The intellectual debates about the liberation of women – which has taken centuries – are completely fascinating. How do you free half the population from unfounded, ridiculous and widely held views about its inferiority? It’s about both injustice, and a vast untangling of brain knots.
7. You’ve moved back to Sydney and you’re currently working on your second book – a biography of Queen Victoria, to be published by Random House, New York. What attracted you to Queen Victoria as a subject matter?
She was the greatest Queen the world had known; to date she has ruled the longest. She was the most powerful working mother in the world. But she is little understood because we are myopic about women and power – she is stereotyped as a stout, unamused, puritanical dame who grieved for her brilliant husband for decades and was unable to reign properly as a single woman. Not a woman who hated childbirth but adored her kids, who loved power but pretended not to, who was mad about sex, who fought for the crown while bullied as a child and bossed about ten prime ministers. She was formidable.

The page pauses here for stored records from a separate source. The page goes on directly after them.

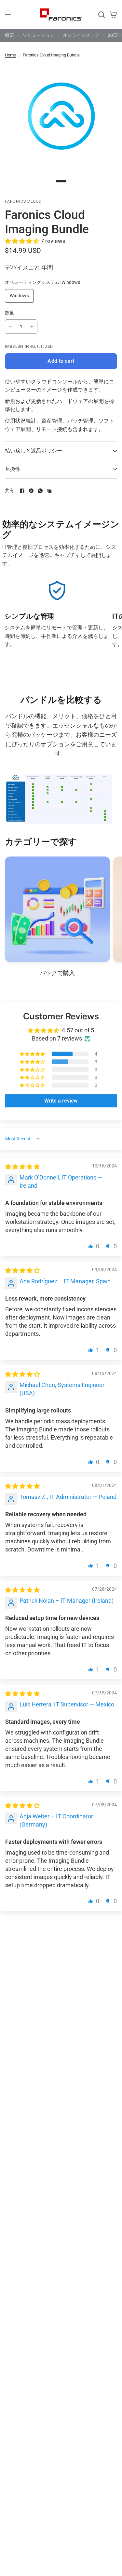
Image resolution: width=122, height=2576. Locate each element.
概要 (9, 35)
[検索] (101, 14)
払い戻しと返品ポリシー (33, 451)
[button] (23, 241)
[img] (22, 1166)
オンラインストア (81, 35)
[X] (31, 491)
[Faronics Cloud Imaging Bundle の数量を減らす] (10, 326)
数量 (9, 312)
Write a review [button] (61, 1101)
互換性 (12, 469)
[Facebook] (22, 491)
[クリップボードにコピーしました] (49, 491)
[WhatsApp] (40, 491)
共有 (9, 490)
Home (10, 55)
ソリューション (38, 35)
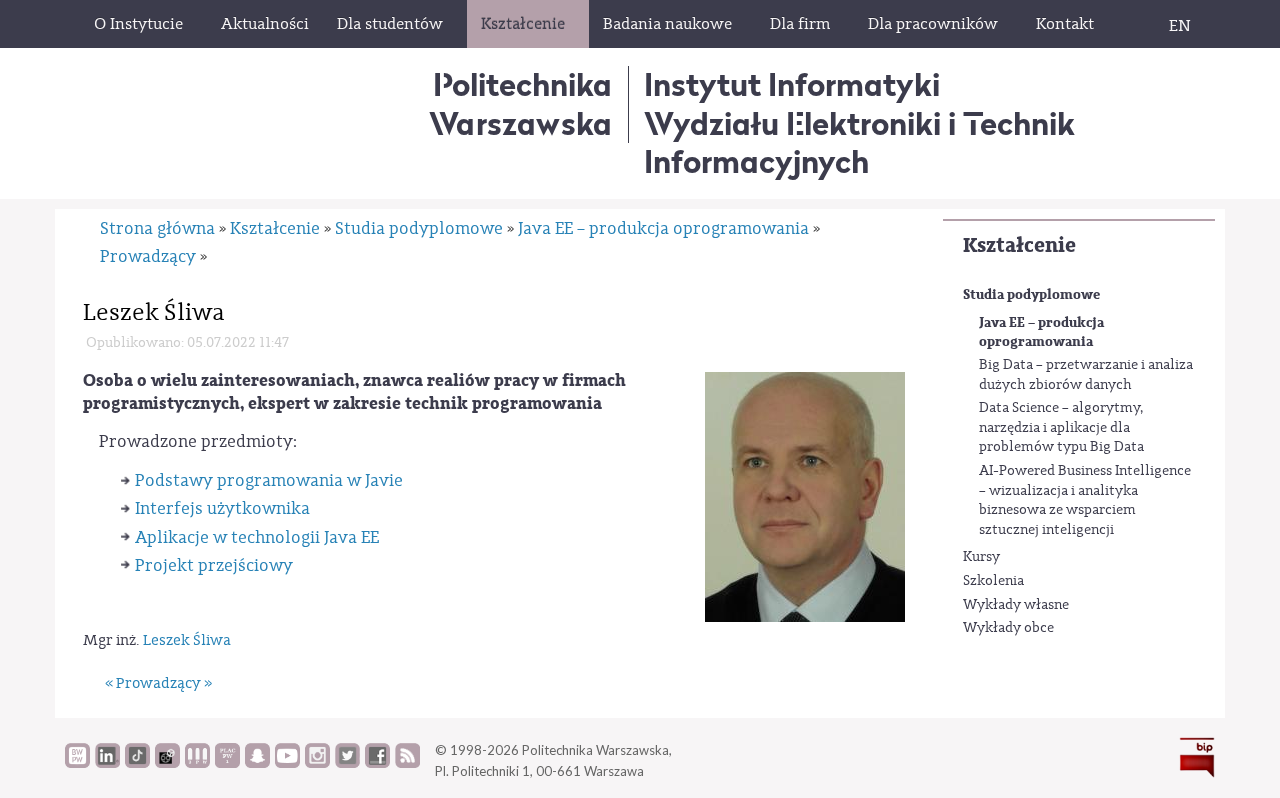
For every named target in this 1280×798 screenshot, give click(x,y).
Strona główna (157, 228)
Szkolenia (993, 581)
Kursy (981, 557)
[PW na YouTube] (287, 763)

8. What advice would you give to your 20 year-old-self?
Write every day.
9. You have a young family, including a daughter. Any tips for ‘raising a feminist’?
Ask me in ten years! But for now, teach her to read, teach her to think for herself, praise her strengths, let her be.
10. You have a young family, and an ever-growing, successful writing career. Any work / life / family balance tips?
None of us have any answers to that question. You have to try to steer clear of the ever-ending, inane stream of articles directed only at women, on how we can’t do or have or be everything, and just love and work and fly as hard as you can, and brush yourself off daily when you hit trees, walls, various obstacles. Of course it’s tricky, but honestly, being able to both work and bring up children is a great joy.
11. Nominate a woman who inspires you and why.
Hillary Clinton for longevity, Eleanor Roosevelt for big-hearted persistence, Helen Garner for brilliant candour, Erika Feller for her work protecting asylum seekers, Maureen Dowd for consistently incisive, clever columns, the late Patricia Brennan for courage and oratory, P. D. James because she is still writing at 91, Stacy Schiff because her biographies are eye-wateringly good, Maya Angelou because she walks like she’s got oil wells pumping in her living room, Judith Wright for the way she wrote about trees, roads and precision. I could go on!
Many thanks Julia! We look forward to your upcoming book and will keep readers posted.
Julia Baird is an author, broadcaster and journalist, now based back in Sydney after working in New York and Philadelphia for Newsweek and the Philadelphia Inquirer (Julia’s Newsweek articles can be found here).
Prior to this Julia was Opinion Editor at the Sydney Morning Herald, where she still contributes opinion pieces.
She is the author of ‘Media Tarts: How the Australian Press Frames Female Politicians’ (2004), and is currently writing her second book on Queen Victoria for Random House.